Well, I've osciallated wildly; flipped back and forward, found myself caught in several ontological traps of my own making: attempts at out-cooling or under-cooling the others, attempts at de-anxietizing or contextualising, at attempting to avoid the obvious and the unheimlich... I've had a number of ideas floating to the service since Gutter's post, each with their own reason, each seemingly prosaic or flabby or otherwise distasteful. The more I think about it, the more this choice seems really like something to send out. Something that might make people click their teeth or eye-roll. A tremendous pressure, building behind the eyes, forcing me to change my mind over and over and over until, finally, I go with the rather predictable (for anyone that reads any of this):



Yeah, I know. Coil again.

It's quite possible that Love's Secret Domain (or here) was my favourite album of the 90s and Horse Rotovator my favourite of the 80s (though I might have chosen The Cure).
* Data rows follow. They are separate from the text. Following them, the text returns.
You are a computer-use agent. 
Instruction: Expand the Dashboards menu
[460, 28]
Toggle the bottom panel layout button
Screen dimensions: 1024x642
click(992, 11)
But Coil it is and will be. The way the major Coil releases magic mirror my own state of musical mind (Mmmm) is uncanny:

The 80s semi-Goth phase (a half-hearted Goth? Surely that's not Goth enough... I was a Goth afraid of black, replacing it instead with a massive jumper that made me look like a Fly Agaric), Western Lands, Maldoror, Pasolini obsessions through to the...

90s Acid Kid phase (kid becoming less appropriate as the decade wore on) where the only symptom of schizophrenia was delusions of grandeur and everything was seen through the psilotripitarka'd gauze of Glastonbury Festival mushroom socks, trance, Fraser Clarke ("Give us back our treeeees!") and..., well, you get the picture.
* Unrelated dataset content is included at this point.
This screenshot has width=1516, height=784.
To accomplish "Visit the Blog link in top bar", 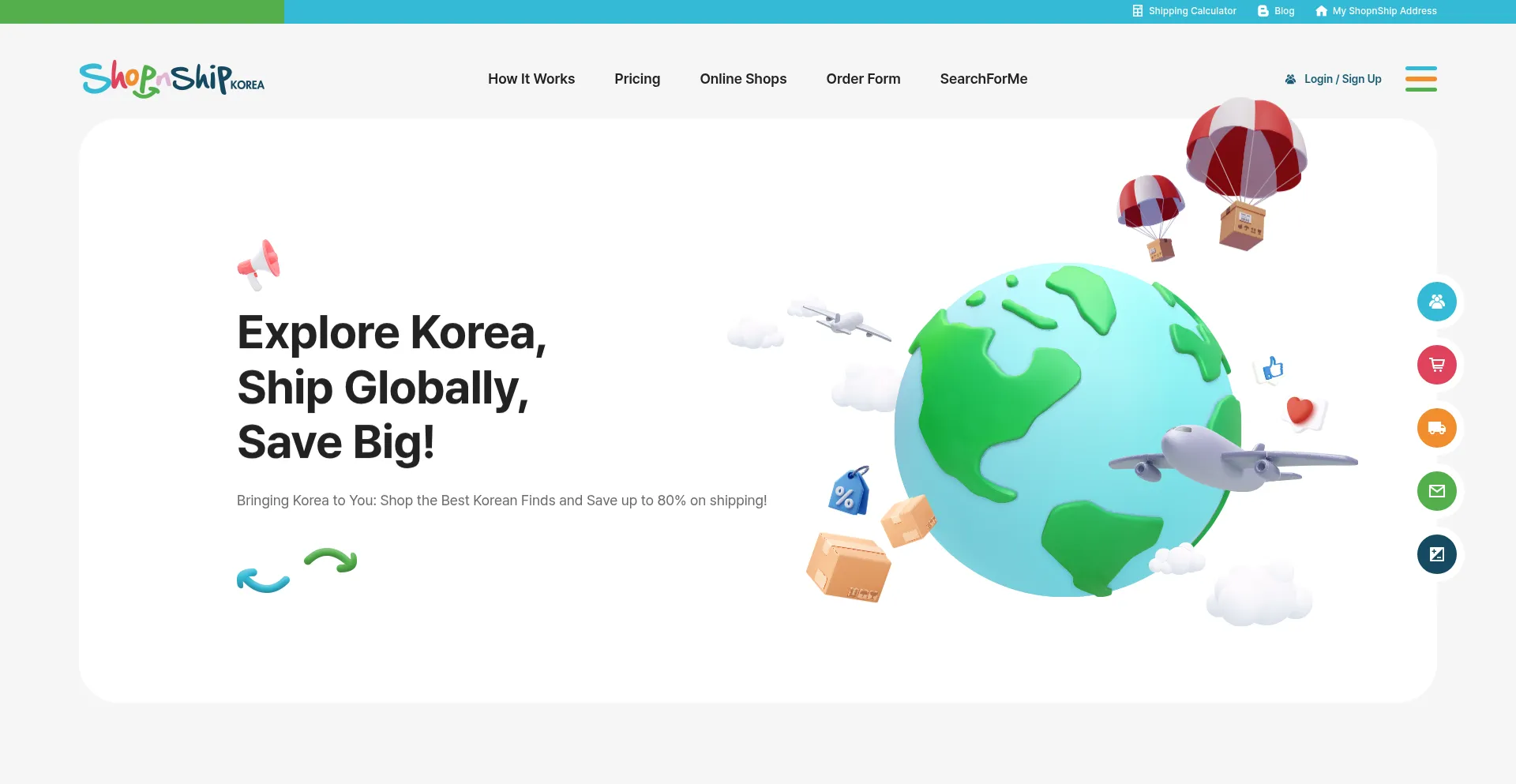I will (x=1284, y=11).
And so to the (now) unquestioned album of the noughties: the Moon's Milk compilation of the Equinox EPs. It works better as an album, I think ; it slips between tracks and moods as seamlessly as the British seasons. Moon's Milk evoked the crackling (cf: A Book Of Idiot Dreams) and the twig snapping lycanthropy of my childhood at a time when I was just arriving back in the West Country after 10 years of being away.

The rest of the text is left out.